С измученного тела сержанта волнами скатывался пар, затуманивая прохладный воздух вокруг. Накрывшись плащом, Тсу'ган ушел в боковую комнату, где Иагон, как и было приказано, оставил силовые доспехи сержанта.
— Астартес, — раздался из темноты голос.
Иагон не сразу понял, что обращаются к нему.

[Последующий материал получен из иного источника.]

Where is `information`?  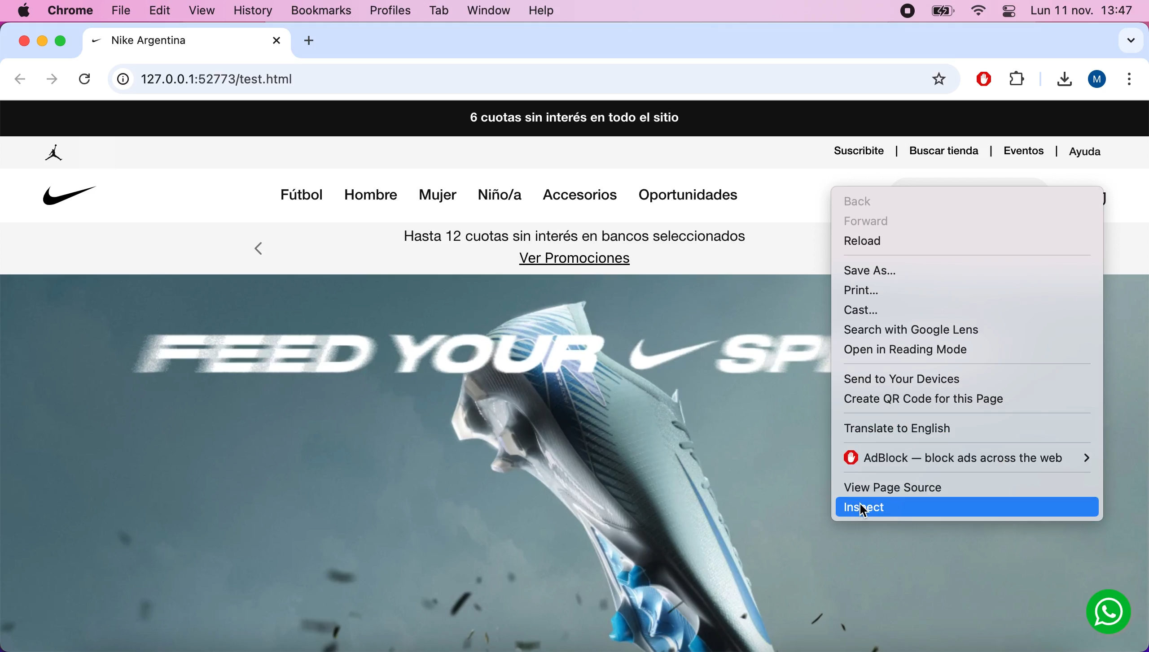
information is located at coordinates (123, 80).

Появилась шаркающая жилистая фигура Зо'кара, жреца-клеймовщика Тсу'гана. Свет прикованных к стенам люмоламп красил его жреческое облачение темно-красным, пока Зо'кар шел к Саламандру.
Основное сердце Иагона застучало в груди военным барабаном. В своем садистском стремлении увидеть самобичевание Тсу'гана, хотя и посредством раскаленного прута Зо'кара, он не заметил, как подался вперед слишком сильно и выдал себя. Хорошо еще, что Тсу'ган был так одурманен болью, что не увидел его, иначе все осторожные интриги Иагона оказались бы под угрозой. Закрепившееся доверие, которое он так тщательно взращивал в сержанте, было крайне важно для Иагона: без него он был ничем.

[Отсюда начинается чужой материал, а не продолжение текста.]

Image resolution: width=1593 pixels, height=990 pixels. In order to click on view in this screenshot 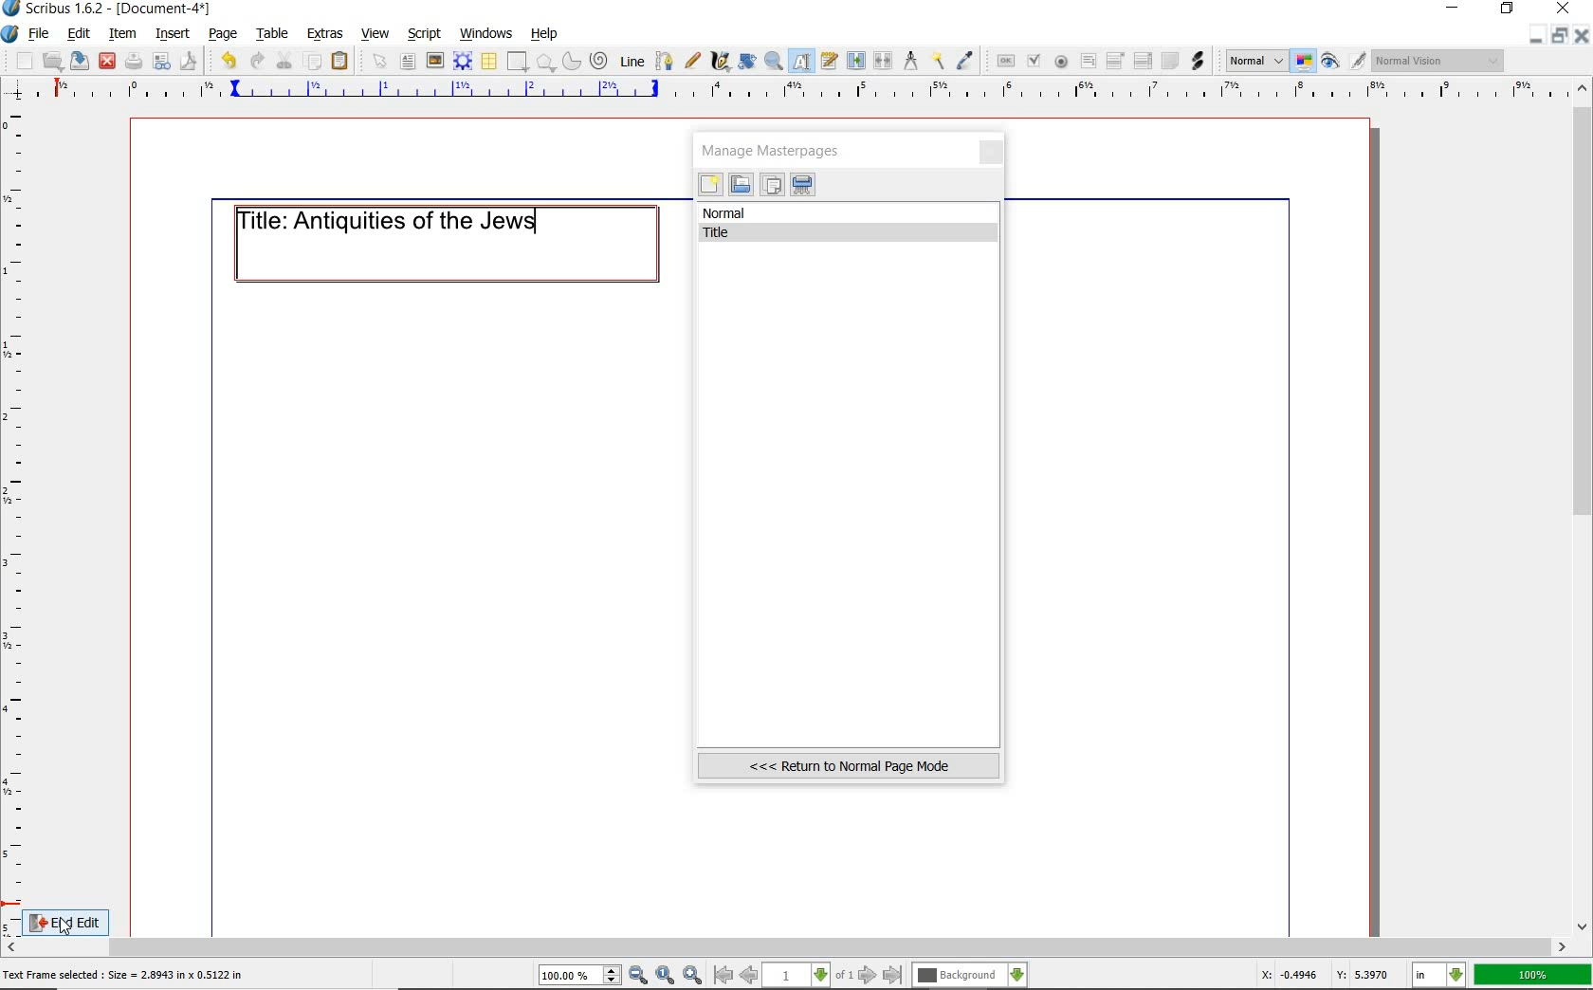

— Вам не следует здесь находиться, — настойчиво произнес Зо'кар. Он отложил свой железный прут и уже прогнал обетного сервитора. — Господин Тсу'ган очень строг в отношении уединенности.
Иагон прищурился:
— Ты обвиняешь меня в чем-то, раб?
— Я получил четкие указания, Астартес. И обязан немедленно сообщить господину Тсу'гану об этом нарушении. — Зо'кар собрался повернуться, но Иагон вышел из тьмы и схватил его за плечо. Он нащупал кость под одеждой и тонкой, как пергамент, кожей клеймовщика и слегка надавил — достаточно сильно, чтобы завладеть вниманием Зо'кара, но не настолько, чтобы тот завопил.

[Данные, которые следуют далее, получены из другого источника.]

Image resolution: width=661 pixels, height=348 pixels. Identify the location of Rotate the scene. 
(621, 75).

— Погоди… — Иагон силой развернул жреца к себе. — Не думаю, что брат Тсу'ган сейчас в состоянии слушать. Позволь мне рассказать ему об этом.
Зо'кар мотнул покрытой капюшоном головой:
— Не могу. Я подчиняюсь господину Тсу'гану и должен ему рассказать.
Иагон подавил внезапный приступ ярости и дикого желания причинить боль этой ничтожной твари у него в руках.
Он был жестоким с детства. На краю сознания, словно клочок дыма, затрепетало смутное воспоминание, еще сильнее размытое после перерождения в сверхчеловека, — полузабытое воспоминание о насаженных на палочки ящерицах на песке Шлаковой пустыни. Он ждет в тени скалы, пока палящее солнце высушит мелких ящерок, затем наблюдает, как их пожирают более крупные дракониды. Благодаря своей целеустремленности и хитрости Иагон прошел испытания, которые требовались, чтобы стать космическим десантником, и был принят в неофиты. Темные порывы, которых он тогда еще не совсем понимал, находили себе выход на поле боя. Благодаря острому уму, ставшему еще острее благодаря имперским познаниям в генетике, Иагон делал успехи, всегда держа темные тайники своей души в секрете, подальше от пытливых щупалец капелланов и апотекариев. Благодаря своей скрытности Иагон обнаружил, что ему отлично удаются всякие хитрые делишки. Он вырастил внутри себя черную искру и при помощи полученной подготовки и исключительного интеллекта раздул ее в темное пламя. Пламя с ревом переродилось в черный пожар жажды власти и способов ее получить. Ни одна проверка, даже самая строгая и глубокая, не бывает безошибочной. Среди неисчислимых миллиардов жителей Империума в каждом народе, в каждой вере прячется патология. Эти отклонения часто проходят незамеченными в людях, внешне нормальных и благочестивых, пока не настает момент, когда отклонение выходит наружу. Но тогда, конечно, чаще всего поздно уже что-то сделать.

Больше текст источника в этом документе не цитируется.